In educational assessment, there is an obvious role for the short answer item as a complement not only of longer essays but also of the traditional selected response item. It is now well established that automated scoring can contribute to the reliability, feasibility, and cost-effectiveness of large-scale essay grading. Can automated scoring do the same for the short answer? In our view, the answer to the question is a qualified “Yes.” The purpose of the present chapter is to introduce the technology, explain some of the uses to which it can be put, and indicate why our generally positive conclusion still has to be qualified. We will refer primarily to Educational Testing Service’s (ETS’s) c-rater engine, because that is what we know best. The main points of this chapter are:

Short answer items are not the same as essays. Typical essay tasks emphasize grammar and mechanics, while typical short answer tasks emphasize content. Also, there is much more variation between short answer rubrics than there is between essay rubrics.

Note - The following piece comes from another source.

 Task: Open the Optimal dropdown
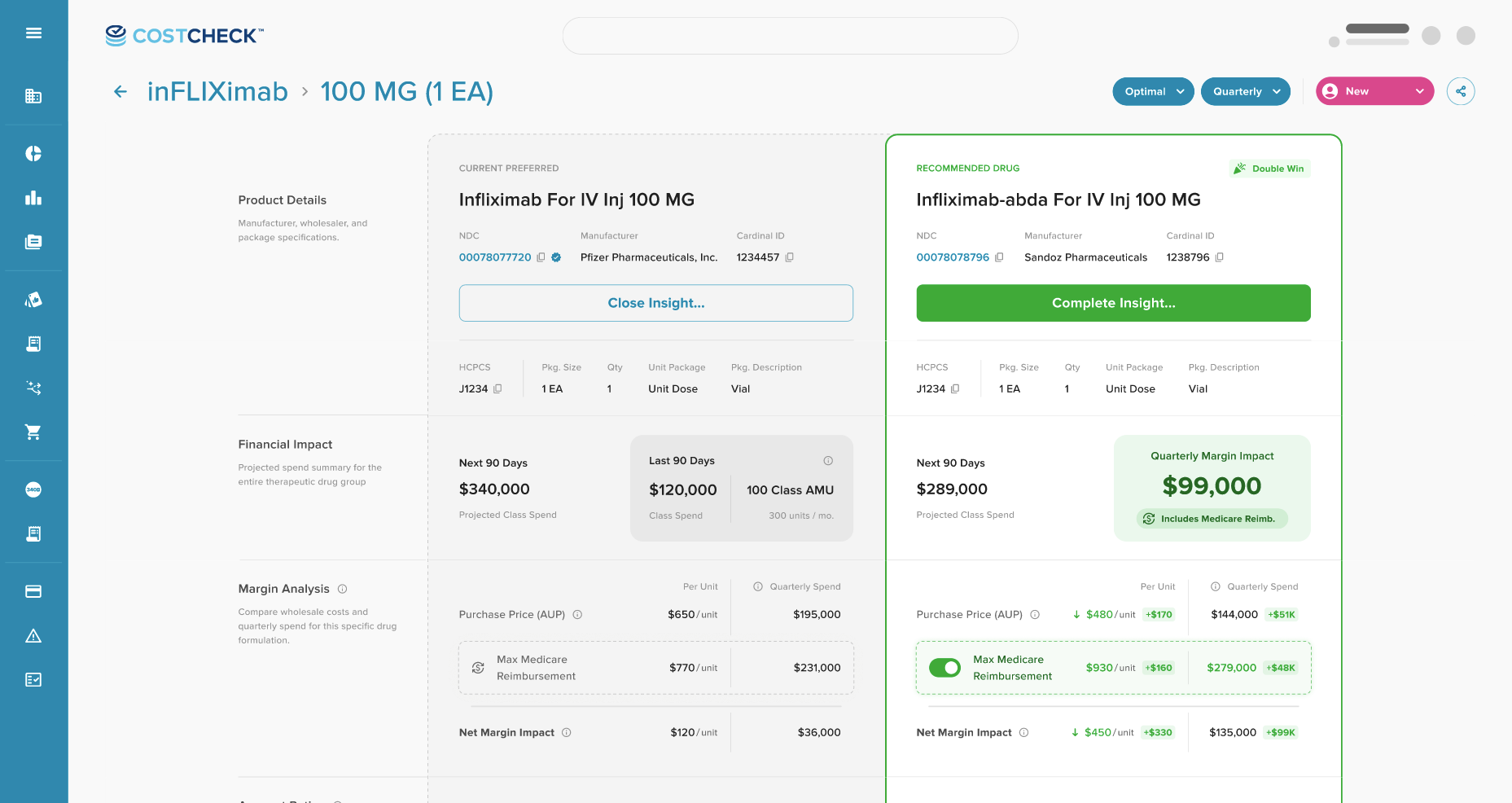click(1153, 91)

Along with the substantive differences between essays and short answers come corresponding differences in the technological approaches that are needed. One reason for the difference is the simple fact that short answers are short, and therefore usually contain a smaller amount of exploitable information than do longer responses.

Much of the work of an automated scoring engine for essays can be done at the levels of spelling, grammar, and vocabulary, whereas an engine for short answers must address meaning as a primary concern. From the perspective of computational linguistics, an essay scoring engine is primarily, but not exclusively, an application of computational syntax and stylistics, while a short answer scoring engine is primarily an application of computational semantics. The former fields have the more mature technology.

The automated components cannot work alone, but are dependent on prompt-specific analysis and knowledge engineering using human expertise. It is possible to get extremely good results when this preparatory work is done well, but not currently feasible to build a generic engine capable of scoring unseen items for which this work has not been done.

From an assessment perspective it is desirable that items be as rich as possible, with test-takers being given the maximum opportunity to show their knowledge and skills, but from the perspective of automated scoring it is desirable that the open-endedness of the items be restricted. Successful designs will strike a balance between these desiderata. One way to do this is to ensure that both the needs of assessment and the needs of automated scoring are represented in the design process. This suggests that an effective strategy for achieving high quality in automated scoring of short answer items will be to foster long-term collaboration between content specialists and automated scoring experts.